[EXERCISE DESCRIPTION] Keeping every word intact, reproduce all of the records.

[Stored items from a collection]
··········

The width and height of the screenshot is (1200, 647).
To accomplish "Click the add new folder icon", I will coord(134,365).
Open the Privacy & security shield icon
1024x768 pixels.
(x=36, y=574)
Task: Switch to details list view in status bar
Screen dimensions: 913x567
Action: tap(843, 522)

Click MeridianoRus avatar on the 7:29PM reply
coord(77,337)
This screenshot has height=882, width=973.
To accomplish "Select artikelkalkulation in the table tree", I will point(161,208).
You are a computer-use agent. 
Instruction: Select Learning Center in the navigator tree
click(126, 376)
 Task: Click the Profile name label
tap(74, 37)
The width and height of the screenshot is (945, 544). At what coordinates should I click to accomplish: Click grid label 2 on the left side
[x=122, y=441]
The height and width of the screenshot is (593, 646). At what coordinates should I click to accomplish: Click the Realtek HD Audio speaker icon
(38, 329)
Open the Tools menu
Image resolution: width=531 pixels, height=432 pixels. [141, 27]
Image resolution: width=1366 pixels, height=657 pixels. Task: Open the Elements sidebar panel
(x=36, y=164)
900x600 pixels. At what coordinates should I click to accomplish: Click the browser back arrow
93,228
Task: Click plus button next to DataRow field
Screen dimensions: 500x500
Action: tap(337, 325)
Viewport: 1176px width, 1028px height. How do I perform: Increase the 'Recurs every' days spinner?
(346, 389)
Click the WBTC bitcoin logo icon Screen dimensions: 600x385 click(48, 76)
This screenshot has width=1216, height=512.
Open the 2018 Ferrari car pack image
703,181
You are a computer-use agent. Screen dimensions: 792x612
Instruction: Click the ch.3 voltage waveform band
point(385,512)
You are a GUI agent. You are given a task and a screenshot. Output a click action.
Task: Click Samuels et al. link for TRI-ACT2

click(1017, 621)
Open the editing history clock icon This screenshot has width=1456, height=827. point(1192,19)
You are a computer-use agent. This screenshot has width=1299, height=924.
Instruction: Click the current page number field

··········

[RESPONSE]
The width and height of the screenshot is (1200, 647).
To accomplish "Click the add new folder icon", I will coord(134,365).
Open the Privacy & security shield icon
1024x768 pixels.
(x=36, y=574)
Task: Switch to details list view in status bar
Screen dimensions: 913x567
Action: tap(843, 522)

Click MeridianoRus avatar on the 7:29PM reply
coord(77,337)
This screenshot has height=882, width=973.
To accomplish "Select artikelkalkulation in the table tree", I will point(161,208).
You are a computer-use agent. 
Instruction: Select Learning Center in the navigator tree
click(126, 376)
 Task: Click the Profile name label
tap(74, 37)
The width and height of the screenshot is (945, 544). At what coordinates should I click to accomplish: Click grid label 2 on the left side
[x=122, y=441]
The height and width of the screenshot is (593, 646). At what coordinates should I click to accomplish: Click the Realtek HD Audio speaker icon
(38, 329)
Open the Tools menu
Image resolution: width=531 pixels, height=432 pixels. [141, 27]
Image resolution: width=1366 pixels, height=657 pixels. Task: Open the Elements sidebar panel
(x=36, y=164)
900x600 pixels. At what coordinates should I click to accomplish: Click the browser back arrow
93,228
Task: Click plus button next to DataRow field
Screen dimensions: 500x500
Action: tap(337, 325)
Viewport: 1176px width, 1028px height. How do I perform: Increase the 'Recurs every' days spinner?
(346, 389)
Click the WBTC bitcoin logo icon Screen dimensions: 600x385 click(48, 76)
This screenshot has width=1216, height=512.
Open the 2018 Ferrari car pack image
703,181
You are a computer-use agent. Screen dimensions: 792x612
Instruction: Click the ch.3 voltage waveform band
point(385,512)
You are a GUI agent. You are given a task and a screenshot. Output a click action.
Task: Click Samuels et al. link for TRI-ACT2

click(1017, 621)
Open the editing history clock icon This screenshot has width=1456, height=827. point(1192,19)
You are a computer-use agent. This screenshot has width=1299, height=924.
Instruction: Click the current page number field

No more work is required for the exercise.